I am working on the design for an ultralight. I have a few projects ahead of it but I will get it designed and built. They don't have much range, only carry the pilot, don't perform like a fighter plane, and don't have the armor or armament like the A-10 but they do fly. 

The A-10... the most beautiful plane in the air. It will fly with one tail shot off, half a wing gone, one engine and still has that Vulcan cannon.... if only I could own one.


----------



## SDF880 (Mar 28, 2013)

PaulS said:


> I am working on the design for an ultralight. I have a few projects ahead of it but I will get it designed and built. They don't have much range, only carry the pilot, don't perform like a fighter plane, and don't have the armor or armament like the A-10 but they do fly.
> 
> The A-10... the most beautiful plane in the air. It will fly with one tail shot off, half a wing gone, one engine and still has that Vulcan cannon.... if only I could own one.


A guy I work with patched up A-10's Gulf war one. He talked about the incredible amount of battle damage that plane could take and keep on flying no problem. He told me
a story of a big portion of a wing pretty much gone and the plane came in on one engine, amazing stuff.

Went to a small airshow awhile back and a guy did some cool stuff with a P-51 then he lands and gets out and goes over to an A-10 and puts on probably the best show I have ever seen!
I wish I had a video cam that day!


----------



## Just Sayin' (Dec 5, 2013)

The 'Hog is the ultimate evolution of a fightin' plane. Like a cropduster on steroids!


----------



## Crietmann (Nov 28, 2013)

My circle has been looking for a pilot with an old Cub, Warbird or kit plane (capable of flight without electronics) primarily for recon and scouting. I can imagine an elevated observation platform could be pretty handy.


----------

====

◆ Direction ◆
Reproduce the passage of the A-10 forum thread starting with "## SDF880 (Mar" and going on through "engine, amazing stuff.".

(Data entries)
====

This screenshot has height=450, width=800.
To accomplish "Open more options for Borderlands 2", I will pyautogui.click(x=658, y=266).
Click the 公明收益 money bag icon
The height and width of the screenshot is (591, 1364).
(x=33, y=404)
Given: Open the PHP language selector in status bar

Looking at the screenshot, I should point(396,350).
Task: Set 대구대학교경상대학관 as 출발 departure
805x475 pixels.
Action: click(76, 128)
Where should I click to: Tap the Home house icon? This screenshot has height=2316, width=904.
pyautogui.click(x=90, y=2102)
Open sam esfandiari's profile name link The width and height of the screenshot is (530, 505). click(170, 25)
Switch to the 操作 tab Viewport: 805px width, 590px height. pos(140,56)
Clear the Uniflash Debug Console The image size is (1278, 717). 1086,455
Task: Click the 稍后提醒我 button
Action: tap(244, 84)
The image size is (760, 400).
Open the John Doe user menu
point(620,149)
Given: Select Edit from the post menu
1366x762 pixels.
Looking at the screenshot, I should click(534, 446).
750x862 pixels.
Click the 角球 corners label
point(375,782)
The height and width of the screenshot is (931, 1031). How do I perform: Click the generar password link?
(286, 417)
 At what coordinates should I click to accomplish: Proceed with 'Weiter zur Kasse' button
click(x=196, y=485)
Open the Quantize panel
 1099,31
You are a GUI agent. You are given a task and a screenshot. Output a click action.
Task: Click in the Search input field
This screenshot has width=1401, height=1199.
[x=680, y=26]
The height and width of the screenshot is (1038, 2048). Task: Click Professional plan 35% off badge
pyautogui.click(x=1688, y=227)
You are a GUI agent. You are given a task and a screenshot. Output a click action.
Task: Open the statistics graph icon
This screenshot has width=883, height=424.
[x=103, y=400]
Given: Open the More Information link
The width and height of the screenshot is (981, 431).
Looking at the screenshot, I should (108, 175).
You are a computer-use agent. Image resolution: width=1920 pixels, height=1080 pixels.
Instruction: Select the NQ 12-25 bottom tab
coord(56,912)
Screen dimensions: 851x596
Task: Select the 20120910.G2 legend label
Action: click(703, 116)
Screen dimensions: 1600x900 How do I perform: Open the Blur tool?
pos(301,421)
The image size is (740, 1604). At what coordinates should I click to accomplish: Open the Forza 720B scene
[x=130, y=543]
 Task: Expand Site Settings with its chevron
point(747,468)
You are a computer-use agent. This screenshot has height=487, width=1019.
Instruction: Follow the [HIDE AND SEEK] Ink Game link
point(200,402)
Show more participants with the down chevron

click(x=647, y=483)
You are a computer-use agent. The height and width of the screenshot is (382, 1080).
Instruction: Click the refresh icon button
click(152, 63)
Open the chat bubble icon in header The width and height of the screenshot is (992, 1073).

====

◆ Full solution ◆
## SDF880 (Mar 28, 2013)

PaulS said:


> I am working on the design for an ultralight. I have a few projects ahead of it but I will get it designed and built. They don't have much range, only carry the pilot, don't perform like a fighter plane, and don't have the armor or armament like the A-10 but they do fly.
> 
> The A-10... the most beautiful plane in the air. It will fly with one tail shot off, half a wing gone, one engine and still has that Vulcan cannon.... if only I could own one.


A guy I work with patched up A-10's Gulf war one. He talked about the incredible amount of battle damage that plane could take and keep on flying no problem. He told me
a story of a big portion of a wing pretty much gone and the plane came in on one engine, amazing stuff.